Appreciation can be differentiated from praise, because it transcends hierarchies - one equal thinker to another. Praise can be a little bit patronising, a little bit head-patty. And it’s different from saying “thank you”. Thank yous are important, but when you thank someone there’s a level at which you’re making it your party. Appreciation at its best is reciprocal but it’s not transactional; you don’t give to receive.
The guidelines for giving appreciation in Thinking Environment practice are that it should be succinct, sincere and specific.
Succinct because we are just not programmed to listen to someone ramble on about how great we are; we stop listening, we start to feel finessed. Succinct appreciation lands: as Brené Brown says, clear is kind.
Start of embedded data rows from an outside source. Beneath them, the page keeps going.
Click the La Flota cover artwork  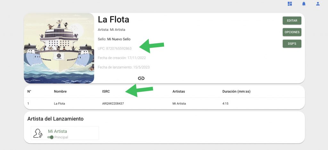pos(59,48)
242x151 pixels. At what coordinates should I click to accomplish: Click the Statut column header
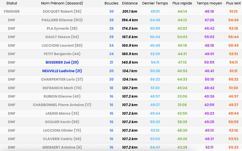(11, 3)
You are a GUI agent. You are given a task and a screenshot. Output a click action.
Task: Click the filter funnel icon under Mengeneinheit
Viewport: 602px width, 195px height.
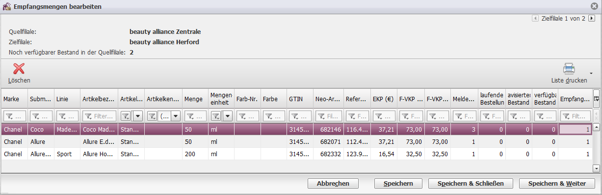coord(216,116)
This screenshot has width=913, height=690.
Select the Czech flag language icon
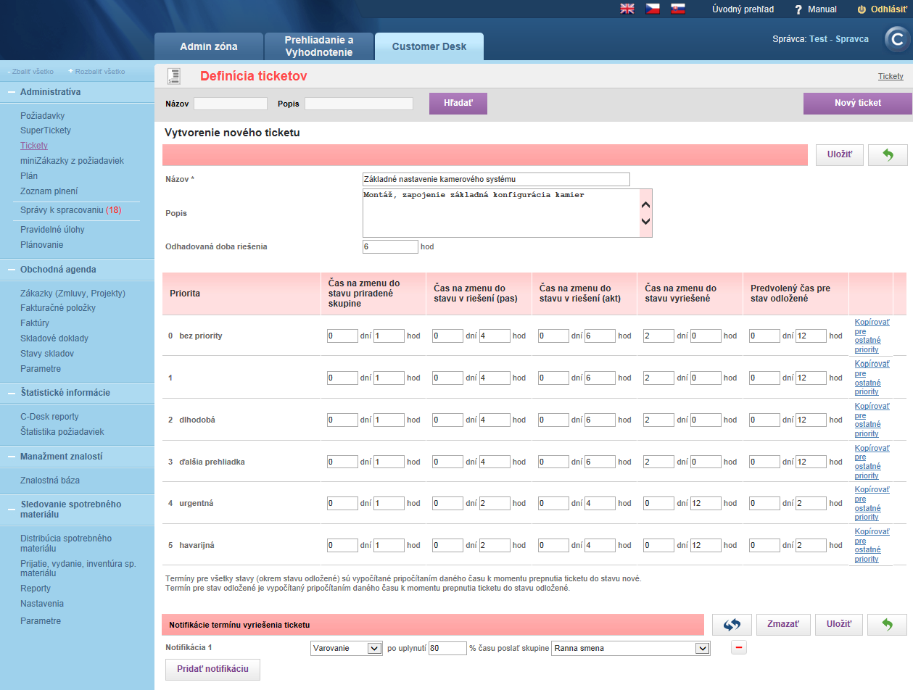coord(653,9)
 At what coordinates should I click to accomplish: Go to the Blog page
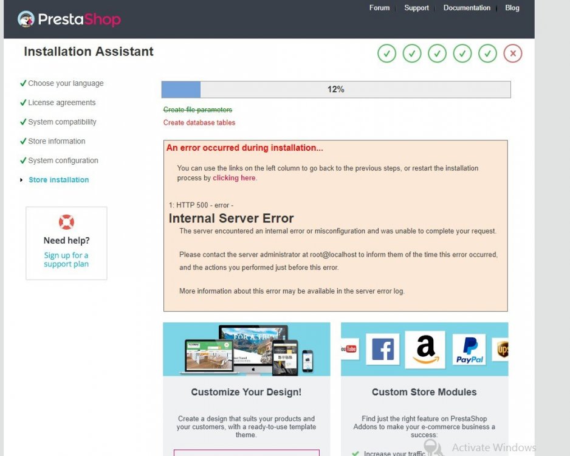click(x=512, y=8)
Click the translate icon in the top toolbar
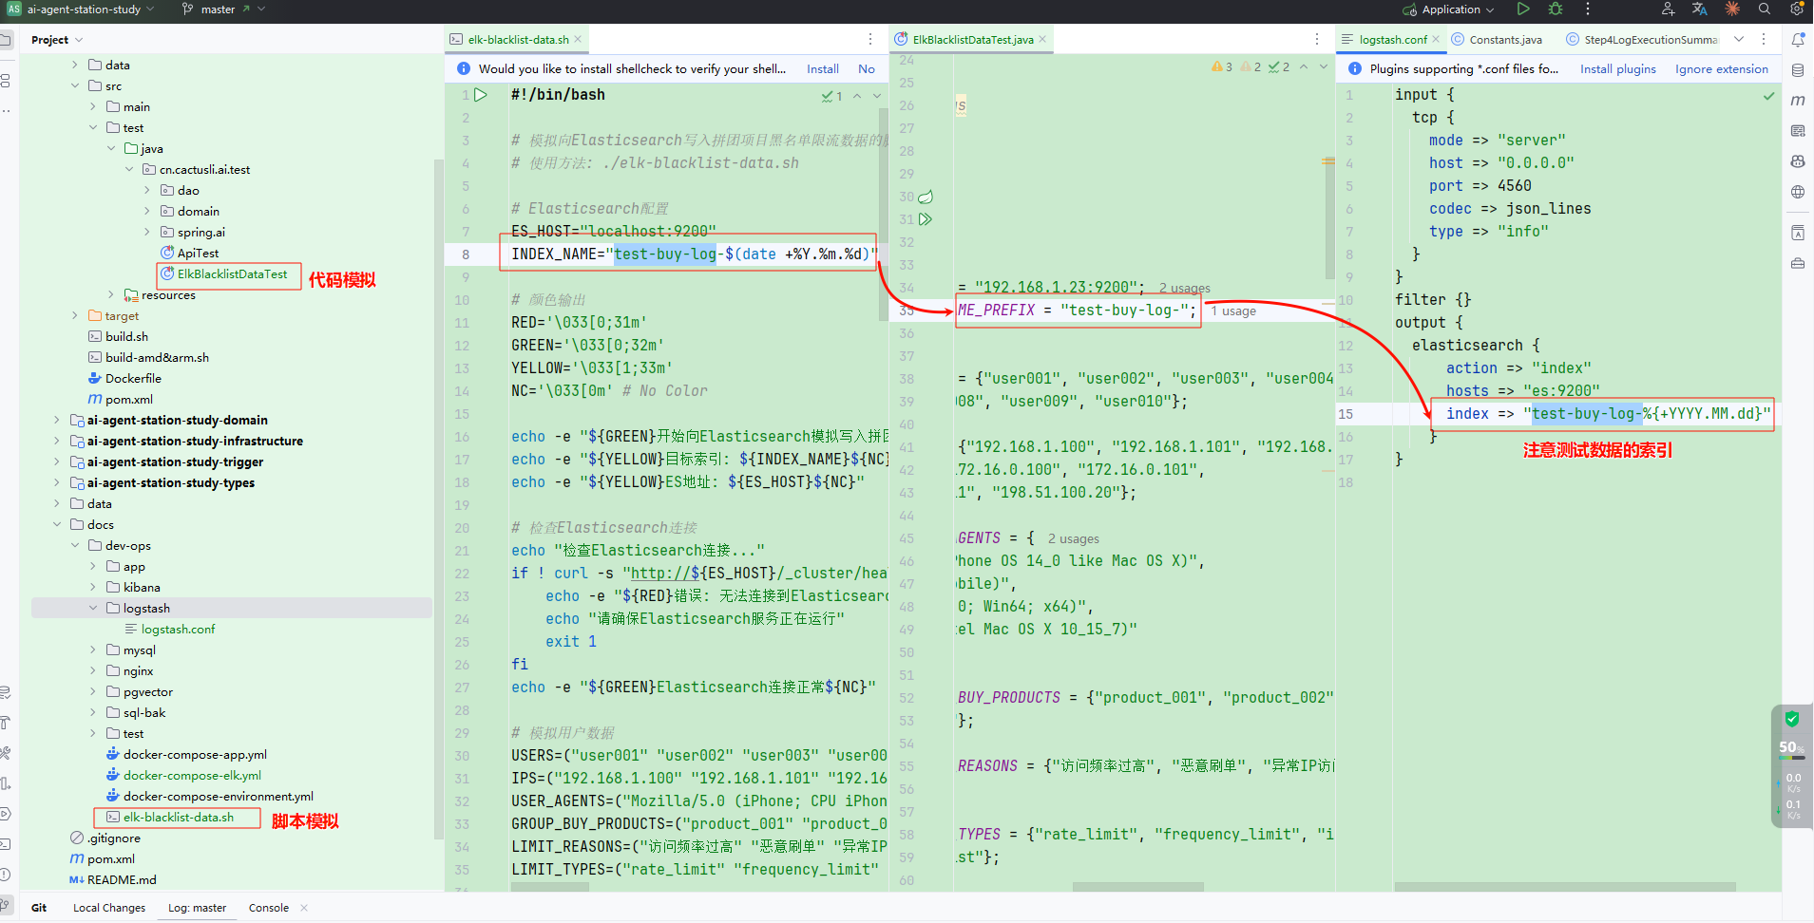This screenshot has width=1814, height=923. [1700, 9]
Sincere because as human beings we know when someone’s being fake. Lying appreciation is worse than no appreciation at all.
Specific because that helps the other person to understand exactly what they did that’s appreciated. Not only does that help them value doing it again, but it sets off a chain reaction.
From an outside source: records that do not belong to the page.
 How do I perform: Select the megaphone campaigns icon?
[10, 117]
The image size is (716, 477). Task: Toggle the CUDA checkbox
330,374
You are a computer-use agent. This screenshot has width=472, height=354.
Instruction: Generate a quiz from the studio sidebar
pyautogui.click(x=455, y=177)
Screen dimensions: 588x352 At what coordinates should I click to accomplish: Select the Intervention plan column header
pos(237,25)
That chain reaction is something I’d not really thought about, despite a Thinking Environment practice of 26 years and it was a d’oh moment as well as a lightbulb moment when I returned to my books early this morning, in preparation for the JoyFE Broadcast. I couldn’t find what I was looking for in Thinking Environment founder Nancy Kline’s most recent book, so I returned to More Time to Think, published in 2009 (p.43).
Appreciation from the outside sets up liberating assumptions and incisive questions on the inside.
I’m getting a bit geeky here, so I’d better explain. In a Thinking Environment, untrue limiting assumptions that we live as true are at the heart of what we’re trying to unpick. For individuals, they are the deep-in-your-bones stuff, like “I’m not good enough”; for organisations its often the stubborn systemic sticking points: “We’ve always done it this way.” An incisive question is crafted through the the thinkers’ own words to create a moment of possibility: “If you knew that you could pull this off, how might you…?” The incisive question doesn’t necessarily banish the untrue limiting assumption, but it certainly weakens it over time.
If I appreciate the incisiveness of your thinking, that might be an insight you’ve never had for yourself. People often feel they are rambling in Thinking Environment situations because they are so used to be interrupted that it feels a bit weird to be given the gift of another’s generative attention. You accept the appreciation with a simple “thank you” (because this time it is your party) and maybe during the day you turn it over and over in your mind, like a precious gem. “Am I incisive?” you may ask yourself, but you’ve no reason to believe I’m lying and maybe a little confirmation bias sets in: you start to notice your incisive thinking on other occasions. This makes you a little bolder; you start getting in more situations where you can be incisive. It’s a virtuous spiral, or a joy loop, as David Russell describes affirmative systems change.
I experienced something similar when I kept receiving appreciation that I was kind. I’d never thought of myself as kind; in fact I thought of myself as a little waspish. But I started to notice the kind things I did and I started to be kinder too…not for appreciation but because of how it made me feel. Somewhere inside my brain, not quite intentionally, I had asked myself an incisive question along the lines of, “If you knew you could do this kindly…?”
That’s why appreciation should be meaningful, as well as succinct, specific and sincere. Someone told me recently that they’d received appreciation twice recently about how nice their earrings were (same earrings, two different people; they must have been excellent earrings). But what can you do with that? My disappointed friend didn’t have any untrue limiting assumptions about earrings. But they might have wanted an insight into something they really didn’t know about themselves, in order to shift something stuck in their self-esteem. Because that’s the beauty of appreciation. It keeps working long after the generous moment when someone took the time to notice what was good and then say it out loud.